There seems to be a lot of angst in the book blogging community these days. The Reading Ape has posted a series of discussions about book blogging, from “Whom Do We Review For,” to a criticism of the use of “I” in reviews, to the failure of most book bloggers to use literary vocabulary in their reviews.
Jillian from A Room of One’s Own disagreed with Reading Ape’s definition of what a book review ought to look like, and that generated a lengthy debate. Some other bloggers have chimed in, criticizing blogs that post too many memes or reviews that are too personal. It’s an interesting discussion — it’s always useful to think about why we write and what we write. Am I writing the kind of reviews I want to write? Is this blog accomplishing what I want it to accomplish? Are my posts driven by readers, fellow bloggers, or my own interests?
Interesting, yes. But at the same time, it imposes a level of judgment on my blog and yours that quite frankly, I don’t need.
I started blogging a year ago because I wanted to write, and writing about my favorite thing in the world (books) made sense. Book clubs don’t work for me because you have to read a book someone else has chosen. I love the mix that blogging provides of reading what I want to read, writing about it, and hoping that readers find it interesting enough to respond.

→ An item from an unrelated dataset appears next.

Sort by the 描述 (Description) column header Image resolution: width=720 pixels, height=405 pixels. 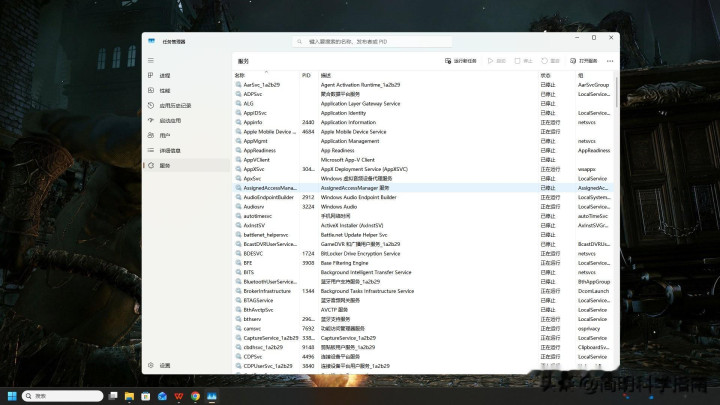(326, 75)
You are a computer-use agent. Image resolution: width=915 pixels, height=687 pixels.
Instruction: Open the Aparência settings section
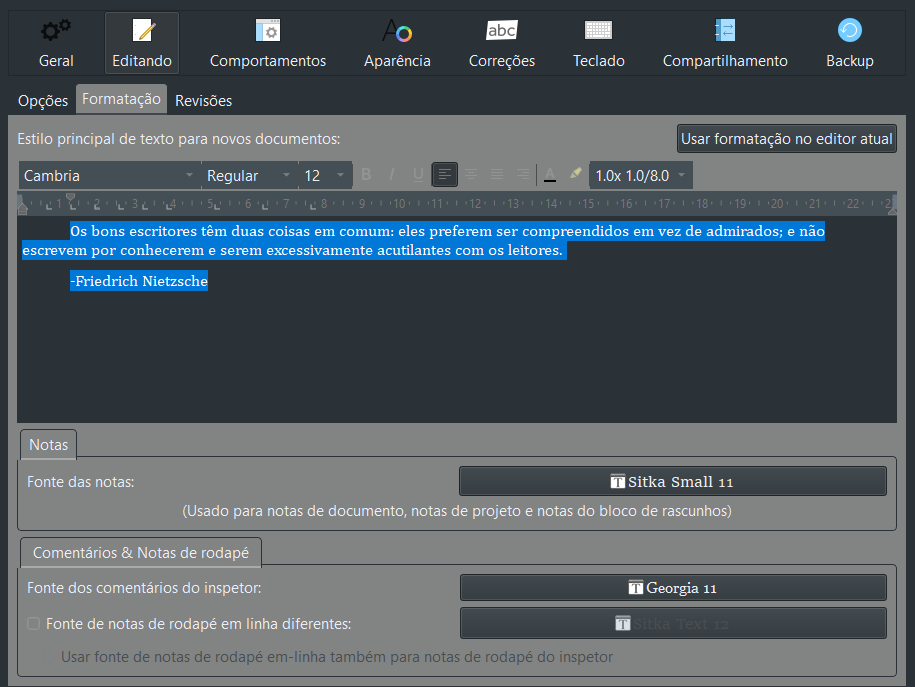397,44
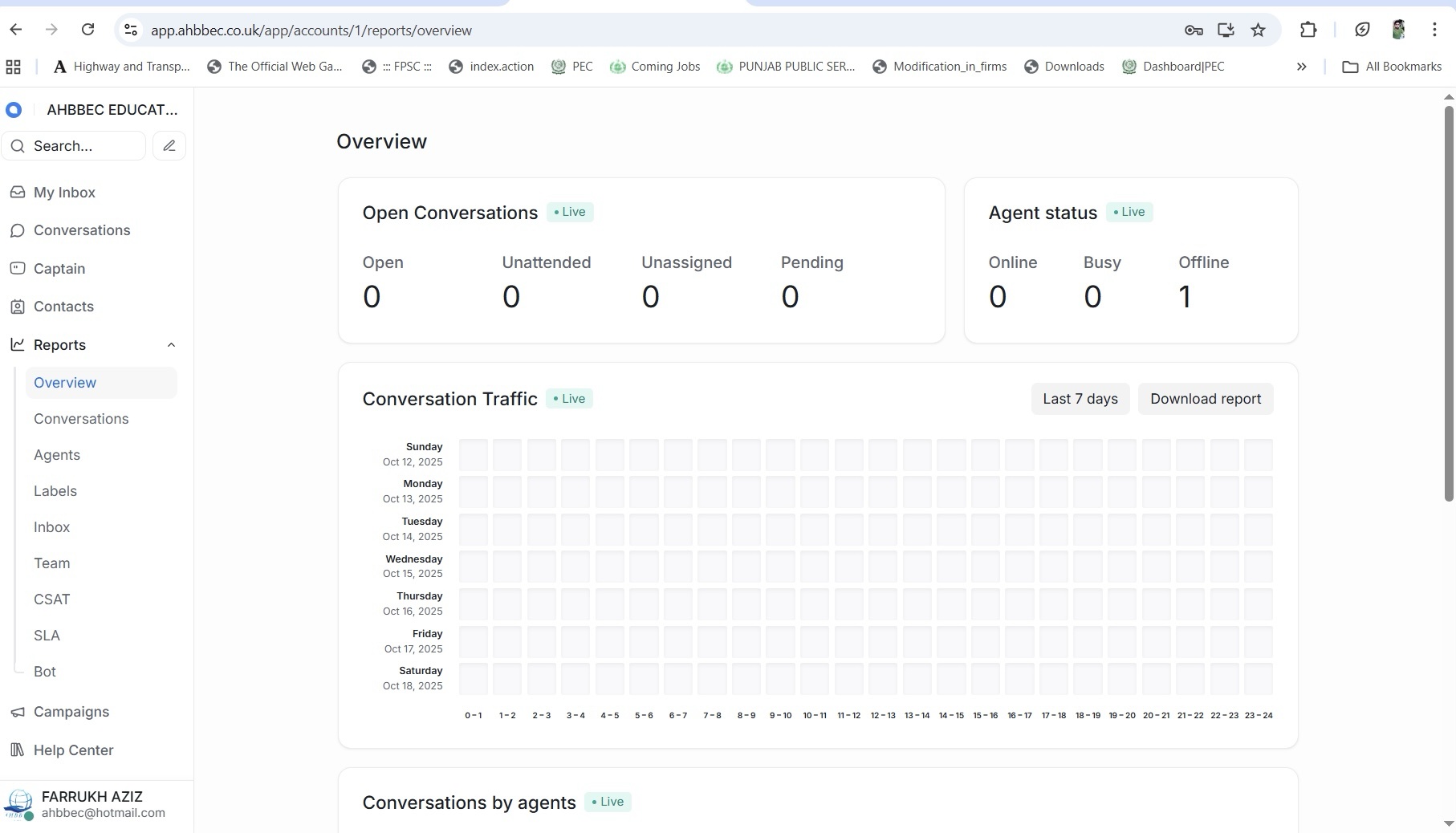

The tough thing about blogging is that blogging requires readers. And sometimes it’s hard to know when you’re writing for YOU and when you’re writing for readers. That’s where memes are a challenge for me. I don’t “meme” (if that’s a verb) because I need ideas — I have plenty of my own things to write about. In fact memes usually mean I postpone something I wanted to write about. When I meme, it’s to engage with the blogger community, to attract new readers, and sometimes just to give readers a break from lengthy reviews.
As with most things, I’m insecure about my blog. I don’t know you, but you’re out there reading and judging what I write — and who I am. That’s okay; it’s what blogging’s about. But I admit I worry. Is my blog interesting enough? Literary enough? Do I post enough? My husband says “write what I want to write” and “be myself.” His good advice is easier said than done, but it’s still what I’m trying to do. I read what I want to read, I write what I want to write, and sometimes I “meme”.
And if that means occasionally I write about visiting my library instead of dissecting War and Peace, that’s who I am. I can tell you that most of the time this blog is more a reflection of “who I am” than the rest of my life.
So please don’t tell me what I ought to post or whether my vocabulary is adequate. The wonderful thing about blogs is THERE ARE SO MANY OF THEM. I’ve found hundreds of book blogs, some that interest me, some that don’t. To each his own. I don’t expect anyone to like what I like or to read what I read. I hope you like some of what I write enough to come back. If you enjoy my blog, great. If not, that’s okay too.
Here’s what I look for in a blog, and what I strive for with my own:
- Thoughtful book reviews about an interesting variety of books
- More book reviews than memes
- Memes that are substantive as opposed to just lists or pictures of books
- Graphics that don’t overwhelm the text
- And a general sense that I like the person who’s blogging
So if you only review romance novels, or your blog is pink and sparkly, or you take the meme-a-day approach, it’s probably not for me. And that’s fine, because there’s plenty out there for all of us. I’m not going to tell you how to blog.
Because in a given day, I have enough to worry about. I worry about work, my family, world affairs, what’s for dinner, and whether the cat will cough up a hairball on the carpet. I worry about whether enough people are reading and enjoying my blog. I hope readers will feel free to disagree with anything I post. But I don’t need anyone telling me how to write.